I posted photos of the frame, and now I will post the build itself.
This is a Kirk Terraplane, built by David Kirk of Kirk Frameworks (http://www.kirkframeworks.com/). It’s a custom-made bicycle, this particular one somewhere between 160 and 170 in his ouevre under his own label. This particular bike is a filet-brazed steel frame, most recognizable for its distinctive curved seatstays.
While a framebuilder for Serotta, David Kirk developed a suspension system for road bikes, relying on curved titanium stays and an elastomer piece that restricts the flex in those stays while increasing their “rebound.” While not an active suspension like those of mountain bikes, this design increases the vertical compliance in the rear of the bicycle significantly. This suspension, called the DKS (Dave Kirk Suspension) was available from Serotta on the Hors Categorie (“without category” in French) model. Only about 600 Hors Categorie DKS were ever built.
The Kirk Terraplane recreates some of this design in a unique curving seatstay. Like the DKS, though perhaps not quite as effectively, the curving stays absorb some amount of roughness in the rear of the bike, resulting in a remarkably smooth ride over the worst roads. It’s a great design for a touring bike, though Dave has had some luck with this design in his racing-specific frame, the JKS Special. My own Terraplane is somewhere in between the lightweight JKS Special and a touring frame. While it has clearance for 28mm tires, it is a lightweight frame that still feels right in the hills. It’s not my Moots or my Ridley, but it’s plently light enough, and the quality of the ride more than makes up for any shortcomings in weight.
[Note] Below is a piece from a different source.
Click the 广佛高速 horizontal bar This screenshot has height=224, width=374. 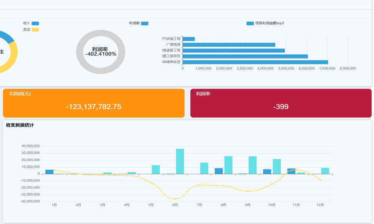click(229, 45)
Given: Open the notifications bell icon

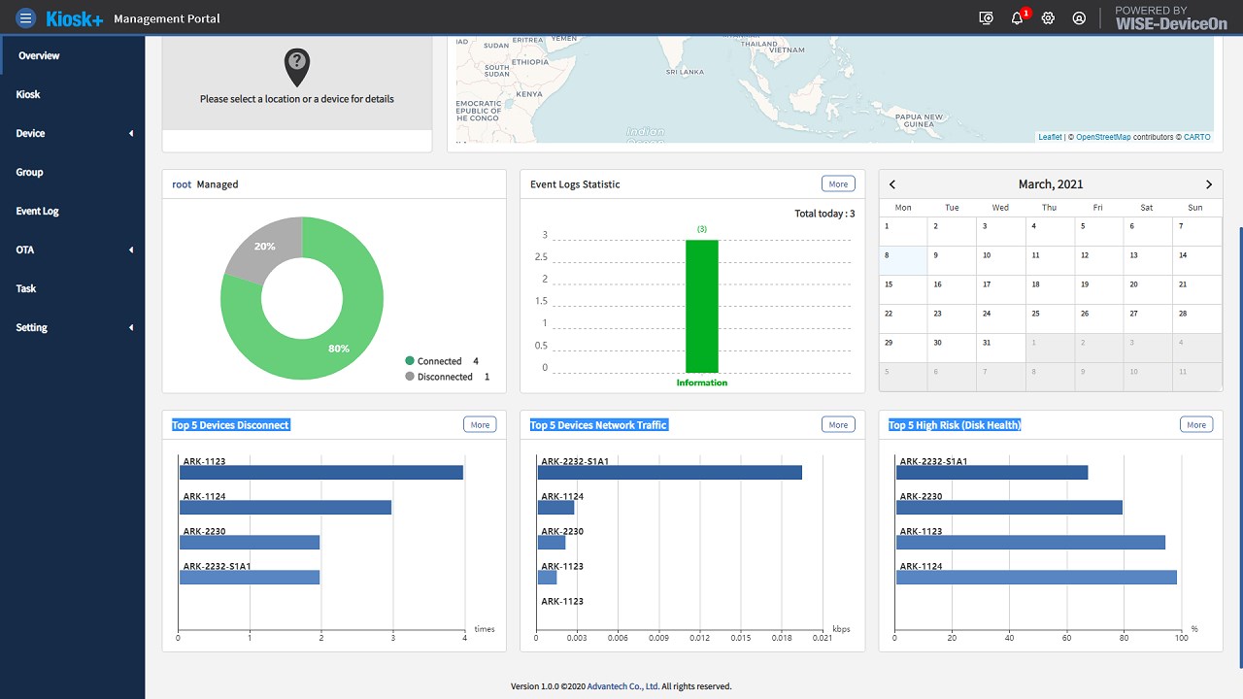Looking at the screenshot, I should 1018,17.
My build is setup to be a quick, comfortable bike. I’m still not sure how high I’m going to go with the spacers, and I suspect that I may need a slightly longer stem, perhaps another 10mm or so, to be perfect. As built, however, it’s a wonderful bike. Last night at St. George Island, I rode end-to-end and back (34 miles) in 1:45 without really trying too hard. I was in the drops the entire time and finished up with a comfortable tiredness and no problems in my hands.
Kirk Terraplane, fillet-brazed steel bicycle frame with stainless steel dropouts
Shimano Dura Ace 7900 components, including compact crank
Shimano Dura Ace 7810 pedals
Shimano PRO Plt stem, saddle, and bars (classic bend) in ice grey
Selle Italia SLR Gel Flow, Team Edition, saddle
Chris King 1″ headset and spacers in pewter, with UCI World Champion colors
Mavic Cosmic Carbone Pro carbon tubular wheels with Mavic Carbon hubs and bladed spokes
Vittoria Corsa tubular tires, 23 mm width
Fizik bar tape in metallic silver
Most striking, perhaps, is the unusual paint job provided by Joe Bell. Joe is known in the cycling community as painter to the pros and the stars. Indeed, all Kirk bicycles made have been exclusively painted by Joe. Throughout the cycling community, Joe is known for his amazing attention to detail. My Kirk is no exception; the paint is loud, but absolutely flawless. The yellow spots are crisp, clean, and perfect and the fade to metallic silver is a technically difficult detail rendered with the highest precision. Between the perfect joins Mr. Kirk acheives and the “clean teeth” smoothness of Mr. Bell’s paint, this is a stunning bike to behold, as it seems almost created in one piece.
But, you say, what ABOUT that paint? Well, I fully intended for this bicycle to be a statement of both the builder and the painter. I gave Dave my measurements and we talked at length about my style of cycling. He created a masterpiece. I gave Joe some color ideas (red, white, silver, black and yellow) and said, “Do whatever you want. Go wild. I want it to look fast, even when standing still.” After some weeks, Joe expressed some apprehension about creating a design that, while swoopy with the curves of the stays and Dave’s logo, still created some impression of speed. “I’ve got some ideas, though,” he assured me.